***** Passage to read *****

80-80 precision recall with 1500+ classes!

craxy_titles

Some crazy titles we had to deal with!

What is your job title/role/designation? If I ask this question to everyone in the world, probably I will get a million different answers. But, there are not a million different job roles, probably 2500-3500 of them, called by various names. We want to classify these many job titles into our internal taxonomy of 1500+ job roles. Why? We want to be able to tell what skills they need for each of the many jobs listed on the web and provide this information to the labor market. We want to tell jobseekers what jobs in the open market match them based on their AMCAT scores and what skills they need to improve for particular jobs. Similarly, we want to tell companies what candidates are suitable for their open job roles. This will not only lead to more efficient matching, but illumine training needs in the labor market.

Well, this becomes a 1500+ class classification problem! For every job role title and its job description (which may not exist for every title), we need to come up with one of our 1500+ job titles or just say we cannot do it. This is a challenging problem – large number of classes means needing huge amounts of labeled data for supervised learning; getting accurate expert ratings isn’t easy. Imagine doing a naive bayes on it – we will need at least 100 points per class, meaning a total requirement of 150K labeled data points. One thus needs to go with a mix of unsupervised and supervised learning to tackle a problem such as this.

We took this challenge up six months back with the usual toolbox of unigram/bigram frequency counts, SVDs, stemming, various distance metrics and so on. Good news! We came back with an 80-80 precision recall on test set (and improving): We can tell the title for 80% of the jobs and 80% times we were correct. Did our toolbox help – yes indeed, but with a lot of other innovations. The key learning: for real world application, general machine learning techniques do work, but is usually coupled with a lot of other smart engineering and innovations to make it happen – the best algorithm is a mix of rules from human intuition and statistical techniques. One needs to understand the problem domain well – to save oneself us from the no free lunch theorem by throwing a generic ML technique. So let us look at few of these innovations:

a. Vocabulary filter: Consider the titles “Junior CAD Operator-Northeast Commercial” or “PT M-F Summer Nanny for 4mo twins in Midtown West”. A lot of these words do not tell us about the job role, definitely not ‘Northeast Commercial’ or ‘Midtown West’. So could we just filter them out and save our ML algorithm the effort to figure out the right ‘features’? Second, we could tag the words semantically in two lists: one which tells us about the job function, say “CAD operator” and the other the level, junior/senior/manager etc. We do our distances separately on the function and level lists and then combine them in creative ways to get good results. Works wonders!

b. Title vs. job description: How do we use the two pieces of information optimally – the job title and job description. Interestingly we find that job descriptions help you save yourself from large mistakes; it does a good coarse comparison and gets you to the right set of jobs to consider. On the other hand, title comparisons can go grossly wrong at times (matching an attorney to a lawyer) but they do better on pinpointing the right title. A job description match has higher accuracy if we consider whether the right title was among the top 10 predicted titles, but a title match has higher accuracy if we look at the top title we could match. This makes intuitive sense. But, we can combine these two to better either!

***** Data rows *****

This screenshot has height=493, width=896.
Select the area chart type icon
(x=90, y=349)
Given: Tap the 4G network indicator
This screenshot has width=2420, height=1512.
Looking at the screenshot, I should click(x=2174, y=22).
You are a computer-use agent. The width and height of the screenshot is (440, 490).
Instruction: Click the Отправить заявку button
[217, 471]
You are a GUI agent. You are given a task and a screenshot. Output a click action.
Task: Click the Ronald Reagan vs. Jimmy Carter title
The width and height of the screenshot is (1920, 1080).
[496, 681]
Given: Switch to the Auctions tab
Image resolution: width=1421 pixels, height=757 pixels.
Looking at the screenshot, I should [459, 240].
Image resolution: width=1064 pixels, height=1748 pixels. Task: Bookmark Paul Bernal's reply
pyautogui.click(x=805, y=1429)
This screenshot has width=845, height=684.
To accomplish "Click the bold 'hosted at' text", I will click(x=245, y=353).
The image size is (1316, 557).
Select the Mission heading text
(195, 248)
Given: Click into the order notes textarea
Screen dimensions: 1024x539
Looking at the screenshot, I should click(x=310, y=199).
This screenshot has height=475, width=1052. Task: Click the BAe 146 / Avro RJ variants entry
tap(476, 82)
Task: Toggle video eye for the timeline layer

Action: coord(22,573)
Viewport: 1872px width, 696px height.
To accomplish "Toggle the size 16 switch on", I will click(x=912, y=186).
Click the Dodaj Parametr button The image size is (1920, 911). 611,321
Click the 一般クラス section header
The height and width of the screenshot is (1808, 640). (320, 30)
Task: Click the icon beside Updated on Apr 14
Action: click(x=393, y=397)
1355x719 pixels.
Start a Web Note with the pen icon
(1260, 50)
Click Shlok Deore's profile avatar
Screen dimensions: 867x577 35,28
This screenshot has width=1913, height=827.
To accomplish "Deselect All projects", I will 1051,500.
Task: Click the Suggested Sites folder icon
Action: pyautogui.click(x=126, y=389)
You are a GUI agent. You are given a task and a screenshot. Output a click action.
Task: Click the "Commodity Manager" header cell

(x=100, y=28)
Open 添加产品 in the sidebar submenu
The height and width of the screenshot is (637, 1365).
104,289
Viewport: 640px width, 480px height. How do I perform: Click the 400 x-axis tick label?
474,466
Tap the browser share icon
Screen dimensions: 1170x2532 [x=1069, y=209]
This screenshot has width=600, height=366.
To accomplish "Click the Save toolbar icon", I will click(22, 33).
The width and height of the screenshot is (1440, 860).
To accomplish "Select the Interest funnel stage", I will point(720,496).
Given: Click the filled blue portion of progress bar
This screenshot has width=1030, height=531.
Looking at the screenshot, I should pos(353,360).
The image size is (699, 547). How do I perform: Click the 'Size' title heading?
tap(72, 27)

*****

▶ [Set task] Please rewrite the part of the job title classification post that begins with "What is your" and ends with "in the labor market.", changing "labor market" to "job market". The records are irrelevant here.

▶ [Solution for this exercise]
What is your job title/role/designation? If I ask this question to everyone in the world, probably I will get a million different answers. But, there are not a million different job roles, probably 2500-3500 of them, called by various names. We want to classify these many job titles into our internal taxonomy of 1500+ job roles. Why? We want to be able to tell what skills they need for each of the many jobs listed on the web and provide this information to the job market. We want to tell jobseekers what jobs in the open market match them based on their AMCAT scores and what skills they need to improve for particular jobs. Similarly, we want to tell companies what candidates are suitable for their open job roles. This will not only lead to more efficient matching, but illumine training needs in the job market.